More funds sought to patrol U.S. 36
Speeding motorists and lane dodgers are contributing to hazardous conditions in the managed lanes on U.S. 36 between Denver and Boulder, prompting the State Patrol to ask the legislature for more than $200,000 this coming year to beef up patrols along the heavily traveled corridor.
“It’s for additional troopers to target highrisk driver activities, like speeding, left-lane changes and aggressive driving,” State Patrol Maj. Steve Garcia said.
The State Patrol’s request amounts to $216,087 in cash funds and two fulltime positions to increase highway patrols along U.S. 36, which opened as a newly expanded road this year after several years of construction. The highway now has an additional lane — which is tolled at a variable rate according to traffic congestion — in each direction.
Buses and high-occupancy vehicles, which starting Jan. 1 will require at least three occupants rather than two, are able to use the additional lane for free. There are still two general-purpose lanes in each direction that are free for anyone to use.
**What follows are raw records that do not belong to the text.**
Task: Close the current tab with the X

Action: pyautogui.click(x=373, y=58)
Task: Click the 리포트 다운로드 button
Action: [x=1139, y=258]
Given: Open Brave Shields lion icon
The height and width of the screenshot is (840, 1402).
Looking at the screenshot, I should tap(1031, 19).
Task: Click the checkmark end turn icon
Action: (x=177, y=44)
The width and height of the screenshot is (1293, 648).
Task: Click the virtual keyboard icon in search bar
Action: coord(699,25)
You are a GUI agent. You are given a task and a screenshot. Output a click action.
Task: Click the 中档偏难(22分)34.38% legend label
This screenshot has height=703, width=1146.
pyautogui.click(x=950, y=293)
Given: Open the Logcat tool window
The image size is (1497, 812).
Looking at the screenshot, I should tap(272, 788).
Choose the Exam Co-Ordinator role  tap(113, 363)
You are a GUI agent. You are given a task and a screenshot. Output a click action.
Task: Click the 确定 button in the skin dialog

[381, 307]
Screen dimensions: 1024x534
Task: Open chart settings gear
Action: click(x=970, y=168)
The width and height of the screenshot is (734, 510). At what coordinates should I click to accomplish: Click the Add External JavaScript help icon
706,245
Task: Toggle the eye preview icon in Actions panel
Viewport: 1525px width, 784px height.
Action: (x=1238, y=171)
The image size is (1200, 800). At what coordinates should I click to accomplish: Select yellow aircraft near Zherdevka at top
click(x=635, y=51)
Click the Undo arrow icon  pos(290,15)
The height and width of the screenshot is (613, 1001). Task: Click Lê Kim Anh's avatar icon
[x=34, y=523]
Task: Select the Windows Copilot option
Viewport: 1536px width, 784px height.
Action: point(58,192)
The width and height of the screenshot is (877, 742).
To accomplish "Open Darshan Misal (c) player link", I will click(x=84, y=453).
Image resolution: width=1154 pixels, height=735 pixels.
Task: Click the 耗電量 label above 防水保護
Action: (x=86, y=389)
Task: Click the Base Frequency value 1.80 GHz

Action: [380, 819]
Amy Ford, a spokeswoman for the Colorado Department of Transportation, said a fair number of vehicles move in and out of the managed lanes where they are not supposed to. There is no physical barrier between the toll lane and the general-purpose lanes on the highway.
“The enforcement side could stand to be beefed up,” she said.
Garcia said the State Patrol’s focus is on maintaining safety along U.S. 36 rather than ensuring that tolls are properly collected by the private consortium that partnered with CDOT to build and operate the highway.
“We’re not toll enforcers — we’re not revenue collectors,” he said. “What I’m focused on is unsafe behavior.”
The State Patrol requested and received a similar increase for patrolling along the E-470 highway corridor in fiscal year 2016-17.